2. The method of claim 1, wherein: in the step 1, the rock and ore slices are required to be fixed after being placed, and the rock and ore slices cannot move randomly in the process of rotating the polaroid; the connecting line of 0 degree and 180 degrees of the scale on the polaroid is the polarization direction of the polaroid; the initial polarization positions of the two polarizers are required to be parallel to the central warp or weft of the field of view.

3. The method of claim 1, wherein: in the step 2, the light source is an LED or halogen lamp light source.

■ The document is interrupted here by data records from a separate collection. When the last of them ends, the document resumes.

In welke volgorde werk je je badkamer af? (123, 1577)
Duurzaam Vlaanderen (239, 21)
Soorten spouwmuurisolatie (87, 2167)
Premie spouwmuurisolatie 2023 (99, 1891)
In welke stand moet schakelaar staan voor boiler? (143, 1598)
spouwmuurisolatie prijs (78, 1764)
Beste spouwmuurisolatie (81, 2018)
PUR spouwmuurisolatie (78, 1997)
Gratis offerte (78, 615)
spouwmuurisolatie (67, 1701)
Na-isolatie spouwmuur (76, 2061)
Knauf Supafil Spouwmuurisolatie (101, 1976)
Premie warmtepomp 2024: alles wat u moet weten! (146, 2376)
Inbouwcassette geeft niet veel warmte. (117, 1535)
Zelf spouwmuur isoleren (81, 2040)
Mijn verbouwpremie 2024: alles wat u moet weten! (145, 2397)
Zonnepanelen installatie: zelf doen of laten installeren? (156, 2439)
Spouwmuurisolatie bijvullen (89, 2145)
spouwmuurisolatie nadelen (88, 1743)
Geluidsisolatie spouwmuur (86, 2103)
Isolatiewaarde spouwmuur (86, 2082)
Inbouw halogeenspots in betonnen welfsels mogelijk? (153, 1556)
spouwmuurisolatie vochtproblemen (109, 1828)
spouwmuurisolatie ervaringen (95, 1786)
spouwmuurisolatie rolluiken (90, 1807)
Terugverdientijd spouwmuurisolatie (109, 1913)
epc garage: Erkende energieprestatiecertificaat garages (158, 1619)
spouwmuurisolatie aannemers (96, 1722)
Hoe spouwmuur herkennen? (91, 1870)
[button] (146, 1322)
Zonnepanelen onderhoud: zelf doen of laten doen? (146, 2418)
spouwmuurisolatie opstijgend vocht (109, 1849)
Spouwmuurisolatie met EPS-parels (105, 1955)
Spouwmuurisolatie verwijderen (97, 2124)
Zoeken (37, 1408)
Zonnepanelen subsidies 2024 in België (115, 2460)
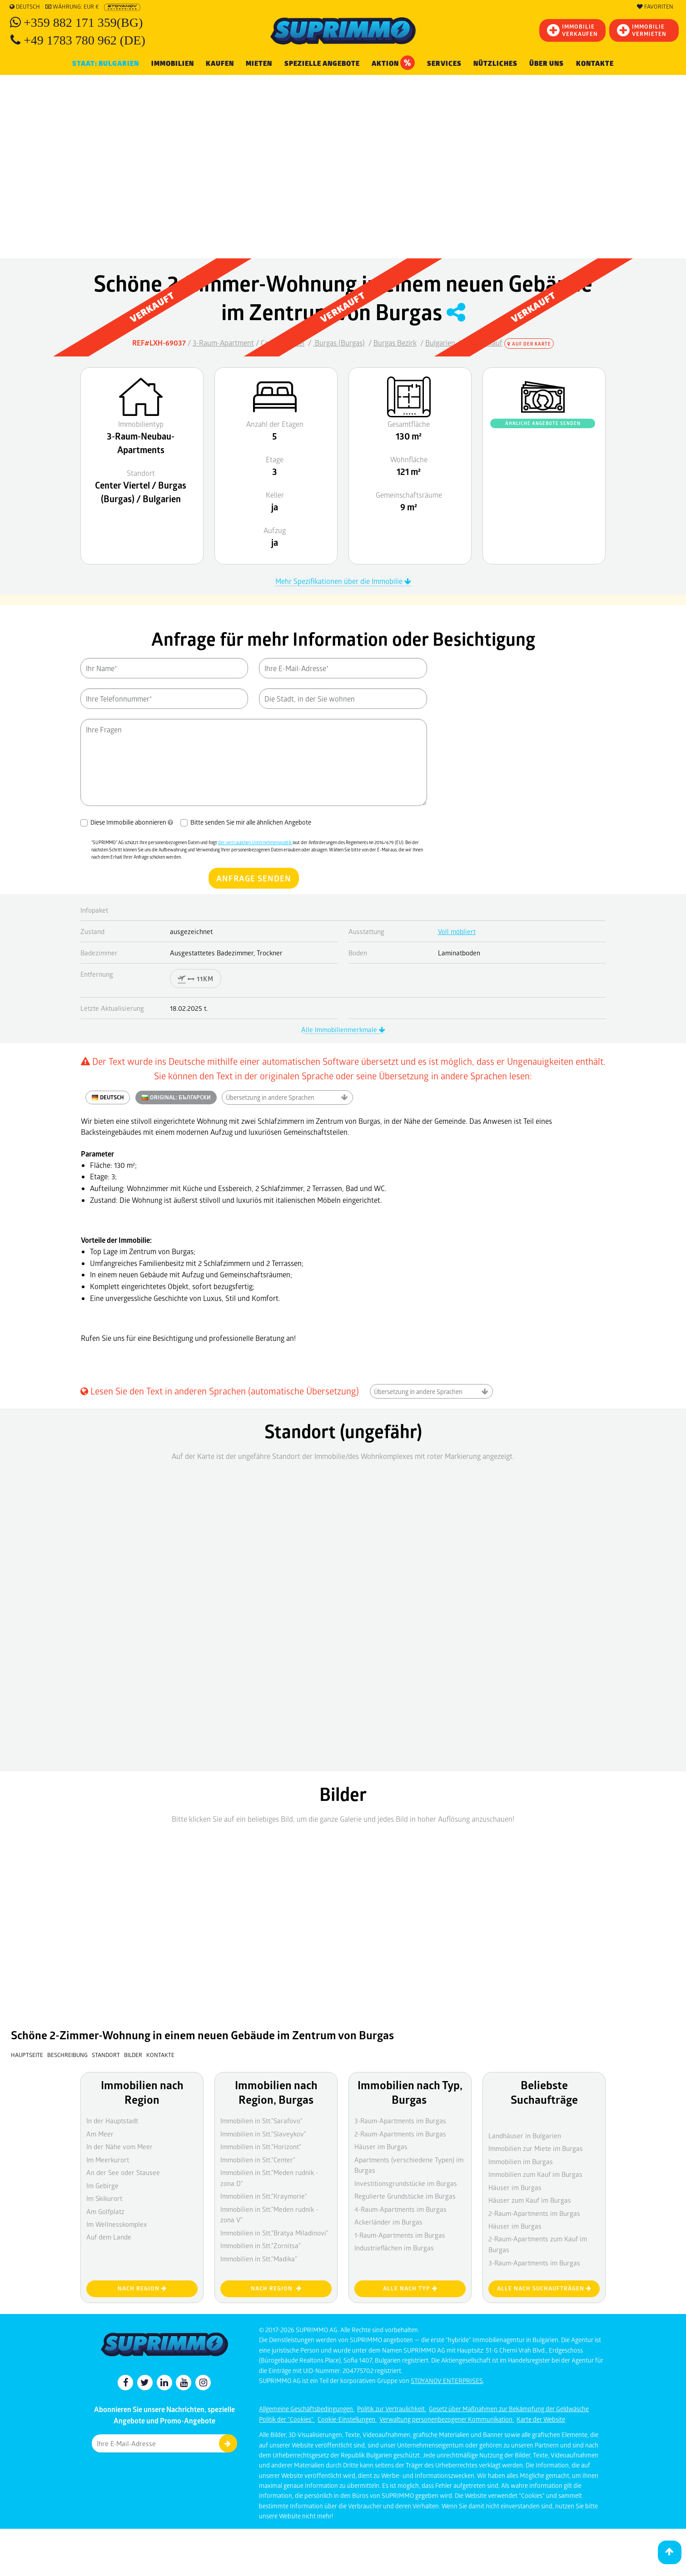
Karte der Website (541, 2419)
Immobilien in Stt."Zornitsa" (260, 2245)
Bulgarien (440, 342)
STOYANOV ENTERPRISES (447, 2380)
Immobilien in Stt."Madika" (258, 2258)
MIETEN (259, 63)
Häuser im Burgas (515, 2225)
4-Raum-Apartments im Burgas (400, 2209)
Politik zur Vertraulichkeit (391, 2408)
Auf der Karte (529, 344)
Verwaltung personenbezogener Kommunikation (446, 2419)
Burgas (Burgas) (339, 342)
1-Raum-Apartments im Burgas (399, 2235)
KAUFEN (220, 63)
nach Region (142, 2288)
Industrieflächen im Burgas (394, 2247)
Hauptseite (27, 2054)
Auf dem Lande (108, 2236)
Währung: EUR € (72, 7)
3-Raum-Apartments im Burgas (534, 2262)
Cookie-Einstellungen (347, 2419)
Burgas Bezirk (395, 342)
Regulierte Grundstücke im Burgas (405, 2195)
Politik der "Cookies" (287, 2419)
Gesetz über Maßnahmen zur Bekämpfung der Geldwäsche (509, 2408)
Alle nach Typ (410, 2288)
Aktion (393, 62)
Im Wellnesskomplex (116, 2224)
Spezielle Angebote (322, 63)
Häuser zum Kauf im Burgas (529, 2200)
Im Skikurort (104, 2198)
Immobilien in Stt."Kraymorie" (263, 2195)
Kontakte (595, 63)
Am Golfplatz (105, 2211)
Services (444, 63)
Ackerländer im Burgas (388, 2221)
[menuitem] (595, 63)
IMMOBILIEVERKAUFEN (572, 30)
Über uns (546, 63)
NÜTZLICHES (495, 63)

4. The method of claim 1, wherein: in the step 4, the two polarizing films are connected through a transmission device to ensure that the two polarizing films rotate at the same angular speed, or each polarizing film is connected with a motor respectively to ensure that the two polarizing films rotate at the same angular speed by controlling the two motors to rotate simultaneously; and the polarization directions of the two polaroids are ensured to be orthogonal all the time in the rotating process.

5. The method of claim 1, wherein: in the step 5, the color of the mineral particles is observed when the mineral particles are brightest in the visual field, namely the interference color, and the scale on the polarizing plate in the step 1 corresponding to the central warp or the central weft of the visual field is recorded when the mineral particles are darkest, namely the extinction position.

6. The method of claim 1, wherein: in the step 6, the included angles of the mineral particle joints, the bicrystal seams and the crystal edges and the middle meridian of the vision field in the vision field are measured, and the difference between the included angles and the extinction positions recorded in the step 5 is made to calculate the extinction angle.